Девочка приняла театральную позу, закатила глаза и продекламировала:
– Я себя спрашиваю, доколи? Доколи с молчаливого согласия людей, которых я люблю, с молчаливого одобрения этого тупого стада будут убивать дизайнеров и художников, клерков и преподавателей, которых я тоже люблю!
Раздались жидкие аплодисменты.
– Ну что же, несмотря на некоторую неутонченность и использование устаревших выражений, спич не лишен экспрессии. Мы желаем вам, девушка, успехов на выбранном поприще.
Дроны опять поднялись. Ведущая уже обратилась к другой присутствующей женщине. А Гарри продолжил вести товарищей вглубь Города. Купол защищал от нужды, забот и от других людей, но был бессилен перед приближающейся катастрофой – над людьми то там, то тут поднимались розовые облачка.
– А что ей не понравилось в устаревших выражениях?! – уже мысленно возмущалась Лаура.
Они опять встали на движущуюся полосу, которая везла их к Центру. Марк заметил, что люди выглядят и одеваются здесь гораздо разнообразнее, чем в других местах. А их лица – более открытые и приятные, какие бывают у людей, никогда не принимавших сложных решений.
– Какие у нас планы, если мы не успеем спасти этот мир? – вдруг спросил Леопольд.
– Мы сначала отправимся к Петру, в один уютный мир, немного отдохнуть, – беззаботно сказала Лаура, как будто речь шла о планировании уикенда.
– Он меня тоже звал, – откликнулся Леопольд, – а у нашей молодежи какие планы?

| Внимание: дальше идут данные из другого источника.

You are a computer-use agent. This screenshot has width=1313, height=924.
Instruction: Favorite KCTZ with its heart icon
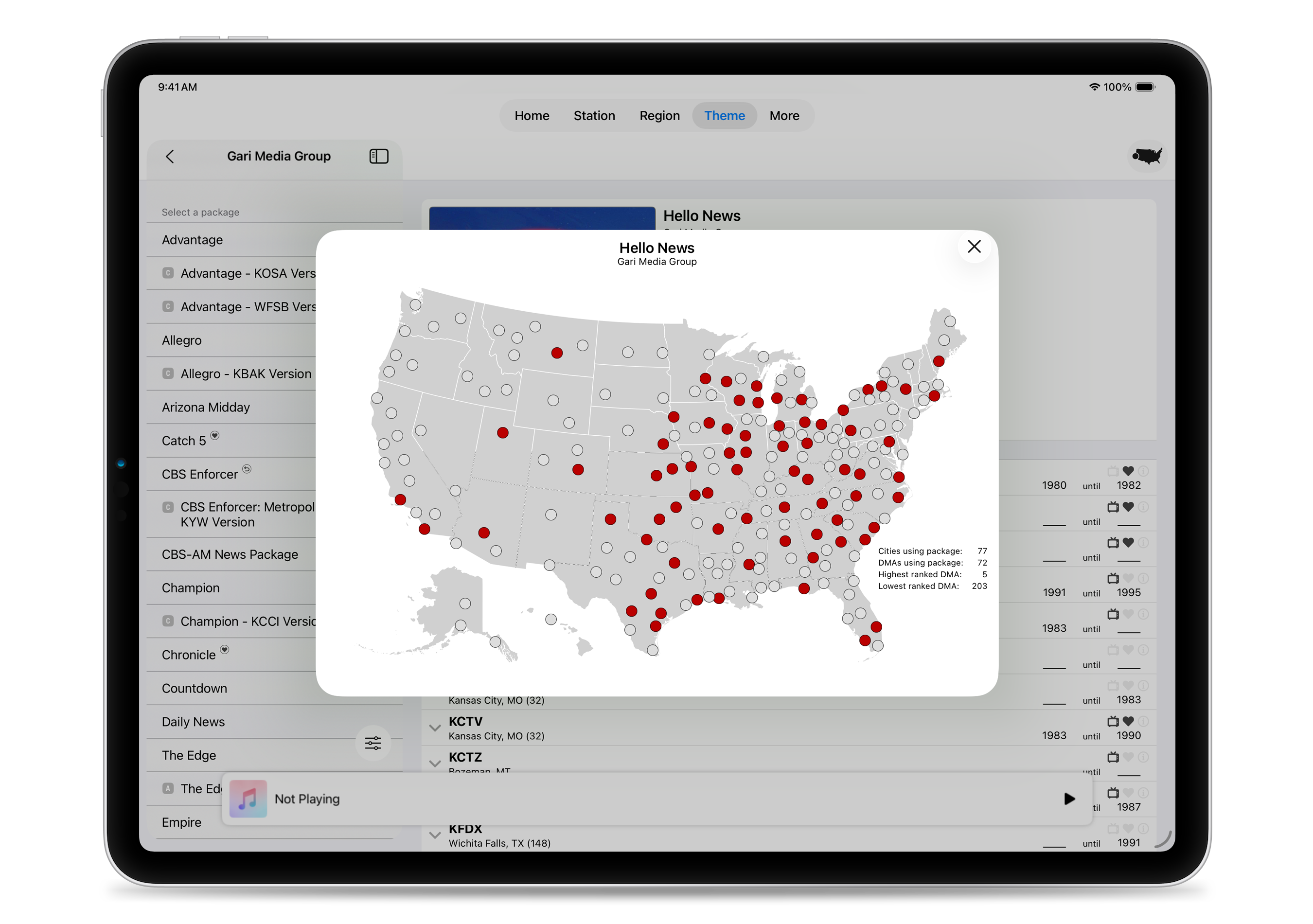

Но Белла и Марк даже не могли себе представить этой ситуации, не говоря уже о том, что не могли относиться к концу мира, просто как к изменению планов. Они не ответили. Хотя Белла и не очень переживала по этому поводу, она почему-то была уверена, что с миром ничего не случится, не в этот раз.
– Третий круг, – объявил Гарри.
И им опять нужно было пройти мимо группы, состоящей в основном из женщин.
– Не смотрите на ведущую, – опять предупредил Гарри, – это клуб тонкой политической прозы.
– А что это такое? – спросил Марк.
– Это когда читателя подводят к определенному выводу, но не озвучивают его напрямую.
– Кто еще хочет поделиться фабулой своего рассказа? – раздался голос ведущей. – Вы, девушка?
Белла опять подняла глаза.
– Или вы, – уже обращаясь к Белле, сказала ведущая.
– Я поделюсь за нее, – тут же выступила Лаура, не дожидаясь неловкой паузы и привлечения внимания полицейских дронов.
– В ее рассказе описывается жизнь двух хороших соседей, которые часто вместе играют в шахматы. Но сосед справа подключился к информационному каналу с неправильной идеологией и через год отравил собаку соседа слева, которую все любили и которая не сделала никому ничего плохого.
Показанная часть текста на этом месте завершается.